La dictadura, que caló hondo en su ser artista, su ser uruguayo y su ser amigo, cruza «Darnauchans bajo la noche» con mayor o menor literalidad, desde el primer momento en que aparece su voz, en el «Poema para ser grabado en un disco de fonógrafo», del poeta hispanoargentino Eduardo González Lanuza –«¿Sabes que acaso te está hablando un muerto?»–, hasta la hermosa «Sonatina», una crónica personal de los años duros, que terminó integrando su último disco antes de morir y que persuade como despedida de sus seres queridos, vivos y muertos.

El formato audiovisual de 360 grados en full dome no tenía casi antecedentes en nuestro país.

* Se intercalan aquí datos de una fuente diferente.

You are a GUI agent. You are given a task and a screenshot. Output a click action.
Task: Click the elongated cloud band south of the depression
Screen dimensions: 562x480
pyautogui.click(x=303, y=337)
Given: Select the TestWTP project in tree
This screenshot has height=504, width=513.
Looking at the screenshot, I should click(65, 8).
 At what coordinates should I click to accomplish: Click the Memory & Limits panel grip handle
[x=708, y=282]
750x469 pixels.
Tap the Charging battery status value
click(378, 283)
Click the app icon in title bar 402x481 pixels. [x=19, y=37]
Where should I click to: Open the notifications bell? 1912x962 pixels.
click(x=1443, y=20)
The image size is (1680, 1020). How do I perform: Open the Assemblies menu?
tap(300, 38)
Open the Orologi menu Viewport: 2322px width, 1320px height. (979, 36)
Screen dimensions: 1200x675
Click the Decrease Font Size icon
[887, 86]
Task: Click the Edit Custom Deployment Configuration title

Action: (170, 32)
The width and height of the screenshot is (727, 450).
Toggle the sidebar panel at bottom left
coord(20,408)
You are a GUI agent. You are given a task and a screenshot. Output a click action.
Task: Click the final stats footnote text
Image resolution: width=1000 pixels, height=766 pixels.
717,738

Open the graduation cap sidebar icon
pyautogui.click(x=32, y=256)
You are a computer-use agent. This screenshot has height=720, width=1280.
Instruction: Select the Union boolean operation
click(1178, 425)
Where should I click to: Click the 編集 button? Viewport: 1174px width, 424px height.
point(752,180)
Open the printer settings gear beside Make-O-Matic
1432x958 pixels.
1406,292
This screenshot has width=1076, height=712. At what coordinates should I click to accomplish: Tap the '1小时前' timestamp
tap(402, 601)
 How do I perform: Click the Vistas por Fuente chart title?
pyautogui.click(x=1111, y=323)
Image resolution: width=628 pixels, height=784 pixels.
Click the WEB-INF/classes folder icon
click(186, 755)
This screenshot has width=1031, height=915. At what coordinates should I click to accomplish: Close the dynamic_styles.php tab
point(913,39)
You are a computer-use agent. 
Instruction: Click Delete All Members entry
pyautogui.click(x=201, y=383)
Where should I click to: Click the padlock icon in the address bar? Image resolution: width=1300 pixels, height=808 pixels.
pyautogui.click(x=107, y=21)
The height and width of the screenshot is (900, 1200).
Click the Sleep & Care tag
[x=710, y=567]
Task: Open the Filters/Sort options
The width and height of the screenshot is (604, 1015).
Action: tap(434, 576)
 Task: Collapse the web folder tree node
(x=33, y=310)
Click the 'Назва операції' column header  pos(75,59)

Además, es el primero que se realiza sobre un artista (los únicos dos previos fueron sobre temas vinculados a la astronomía, con fines pedagógicos). Por lo tanto, desde la aprobación hasta el estreno hubo, además de una investigación y la elaboración de un guion –realizadas a partir de insumos del Archivo Darnauchans–, una minuciosa tarea de digitalización, dibujo y cientos de horas de prueba y error de la técnica. Al igual que aquella actividad en la explanada de la universidad, la concurrencia a las proyecciones en el Planetario ha sorprendido a sus impulsores y creadores. Y, otra vez, lo que asombra es la cantidad de público joven. El audiovisual del Darno ya se presentó en el planetario de Santiago de Chile y están confirmadas algunas fechas en idénticos espacios de Brasil y Argentina. Una forma distinta de hacer volar su obra por las noches del mundo.